▶ _Material provided_
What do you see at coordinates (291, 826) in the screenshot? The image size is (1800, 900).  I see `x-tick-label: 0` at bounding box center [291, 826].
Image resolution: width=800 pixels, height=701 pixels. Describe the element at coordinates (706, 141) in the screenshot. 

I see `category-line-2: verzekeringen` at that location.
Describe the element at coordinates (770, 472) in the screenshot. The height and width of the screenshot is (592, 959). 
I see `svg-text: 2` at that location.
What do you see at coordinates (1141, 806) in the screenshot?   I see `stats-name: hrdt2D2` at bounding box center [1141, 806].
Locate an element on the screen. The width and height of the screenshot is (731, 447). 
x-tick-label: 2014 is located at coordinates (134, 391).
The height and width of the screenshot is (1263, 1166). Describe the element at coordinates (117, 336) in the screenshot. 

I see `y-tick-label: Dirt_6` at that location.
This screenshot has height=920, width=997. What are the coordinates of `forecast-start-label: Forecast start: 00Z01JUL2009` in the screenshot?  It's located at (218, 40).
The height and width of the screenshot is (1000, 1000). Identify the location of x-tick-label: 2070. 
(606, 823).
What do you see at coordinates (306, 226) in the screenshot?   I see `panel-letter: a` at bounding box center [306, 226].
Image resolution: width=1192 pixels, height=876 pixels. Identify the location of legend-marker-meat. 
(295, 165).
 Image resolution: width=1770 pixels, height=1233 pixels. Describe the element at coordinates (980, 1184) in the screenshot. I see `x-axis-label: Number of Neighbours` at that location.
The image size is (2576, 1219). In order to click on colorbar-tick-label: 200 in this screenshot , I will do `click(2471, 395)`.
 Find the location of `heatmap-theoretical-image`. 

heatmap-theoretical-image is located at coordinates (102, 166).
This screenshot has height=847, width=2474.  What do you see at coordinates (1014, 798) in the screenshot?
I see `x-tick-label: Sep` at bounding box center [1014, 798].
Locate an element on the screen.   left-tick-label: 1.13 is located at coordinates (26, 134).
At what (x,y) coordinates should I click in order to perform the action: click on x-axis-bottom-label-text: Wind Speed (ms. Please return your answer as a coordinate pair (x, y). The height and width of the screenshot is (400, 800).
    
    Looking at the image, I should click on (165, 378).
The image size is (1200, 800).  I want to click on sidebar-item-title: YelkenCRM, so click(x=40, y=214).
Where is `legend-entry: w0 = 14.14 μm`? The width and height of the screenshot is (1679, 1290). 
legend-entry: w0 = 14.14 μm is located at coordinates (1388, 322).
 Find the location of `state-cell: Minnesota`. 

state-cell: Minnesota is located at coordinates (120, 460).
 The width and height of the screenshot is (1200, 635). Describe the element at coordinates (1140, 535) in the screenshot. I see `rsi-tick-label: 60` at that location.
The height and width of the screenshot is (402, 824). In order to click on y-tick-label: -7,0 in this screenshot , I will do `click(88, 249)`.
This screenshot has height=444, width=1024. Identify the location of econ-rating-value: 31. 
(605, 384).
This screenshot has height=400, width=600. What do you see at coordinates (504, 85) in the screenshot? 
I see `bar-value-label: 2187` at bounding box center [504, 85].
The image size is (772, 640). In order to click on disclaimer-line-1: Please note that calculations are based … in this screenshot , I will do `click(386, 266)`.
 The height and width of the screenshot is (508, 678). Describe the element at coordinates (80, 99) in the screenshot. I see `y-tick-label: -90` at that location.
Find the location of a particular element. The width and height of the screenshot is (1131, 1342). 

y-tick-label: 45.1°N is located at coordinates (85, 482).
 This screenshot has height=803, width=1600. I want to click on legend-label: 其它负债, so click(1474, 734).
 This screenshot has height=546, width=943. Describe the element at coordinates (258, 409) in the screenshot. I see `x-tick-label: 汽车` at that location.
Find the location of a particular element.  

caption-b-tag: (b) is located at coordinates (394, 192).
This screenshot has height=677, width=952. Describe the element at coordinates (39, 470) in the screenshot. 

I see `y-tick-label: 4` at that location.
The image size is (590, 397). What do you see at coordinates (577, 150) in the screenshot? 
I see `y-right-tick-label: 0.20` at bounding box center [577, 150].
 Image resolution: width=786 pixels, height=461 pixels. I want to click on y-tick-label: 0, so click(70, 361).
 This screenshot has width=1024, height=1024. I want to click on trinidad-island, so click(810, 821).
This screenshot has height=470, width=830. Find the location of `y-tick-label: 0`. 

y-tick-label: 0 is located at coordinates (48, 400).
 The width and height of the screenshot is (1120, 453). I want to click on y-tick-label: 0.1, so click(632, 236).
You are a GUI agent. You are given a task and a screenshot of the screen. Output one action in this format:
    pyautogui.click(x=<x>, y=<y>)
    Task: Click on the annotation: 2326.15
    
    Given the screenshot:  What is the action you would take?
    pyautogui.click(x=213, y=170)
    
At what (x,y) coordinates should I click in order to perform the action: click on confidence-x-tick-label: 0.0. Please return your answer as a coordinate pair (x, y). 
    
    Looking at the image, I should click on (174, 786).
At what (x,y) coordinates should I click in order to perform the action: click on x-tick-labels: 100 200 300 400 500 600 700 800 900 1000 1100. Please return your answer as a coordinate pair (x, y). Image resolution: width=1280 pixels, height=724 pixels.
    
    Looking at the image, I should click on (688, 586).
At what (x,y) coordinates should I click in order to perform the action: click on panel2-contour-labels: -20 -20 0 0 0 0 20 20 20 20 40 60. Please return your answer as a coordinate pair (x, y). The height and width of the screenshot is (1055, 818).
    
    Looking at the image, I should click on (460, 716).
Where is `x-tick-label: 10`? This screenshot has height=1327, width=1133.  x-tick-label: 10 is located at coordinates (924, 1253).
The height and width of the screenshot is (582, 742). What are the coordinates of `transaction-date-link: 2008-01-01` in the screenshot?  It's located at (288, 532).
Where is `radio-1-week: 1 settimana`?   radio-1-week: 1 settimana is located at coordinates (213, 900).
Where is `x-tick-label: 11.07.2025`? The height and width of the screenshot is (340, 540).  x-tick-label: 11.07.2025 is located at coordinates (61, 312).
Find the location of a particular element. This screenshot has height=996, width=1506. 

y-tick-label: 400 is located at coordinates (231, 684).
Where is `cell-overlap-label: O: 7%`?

▶ _Instruction_
Give the entries again starting at the line containing "coordinates (26, 134)." and ending at the line containing "The height and width of the screenshot is (508, 678).", substituting "Find the position of" for "Identify the location of" and leaving everything else unchanged.

▶ _Written response_
Locate an element on the screen.   left-tick-label: 1.13 is located at coordinates (26, 134).
At what (x,y) coordinates should I click in order to perform the action: click on x-axis-bottom-label-text: Wind Speed (ms. Please return your answer as a coordinate pair (x, y). The height and width of the screenshot is (400, 800).
    
    Looking at the image, I should click on (165, 378).
The image size is (1200, 800).  I want to click on sidebar-item-title: YelkenCRM, so click(x=40, y=214).
Where is `legend-entry: w0 = 14.14 μm`? The width and height of the screenshot is (1679, 1290). 
legend-entry: w0 = 14.14 μm is located at coordinates (1388, 322).
 Find the location of `state-cell: Minnesota`. 

state-cell: Minnesota is located at coordinates (120, 460).
 The width and height of the screenshot is (1200, 635). Describe the element at coordinates (1140, 535) in the screenshot. I see `rsi-tick-label: 60` at that location.
The height and width of the screenshot is (402, 824). In order to click on y-tick-label: -7,0 in this screenshot , I will do `click(88, 249)`.
This screenshot has height=444, width=1024. Find the position of econ-rating-value: 31. 
(605, 384).
This screenshot has height=400, width=600. What do you see at coordinates (504, 85) in the screenshot? 
I see `bar-value-label: 2187` at bounding box center [504, 85].
The image size is (772, 640). In order to click on disclaimer-line-1: Please note that calculations are based … in this screenshot , I will do `click(386, 266)`.
 The height and width of the screenshot is (508, 678). Describe the element at coordinates (80, 99) in the screenshot. I see `y-tick-label: -90` at that location.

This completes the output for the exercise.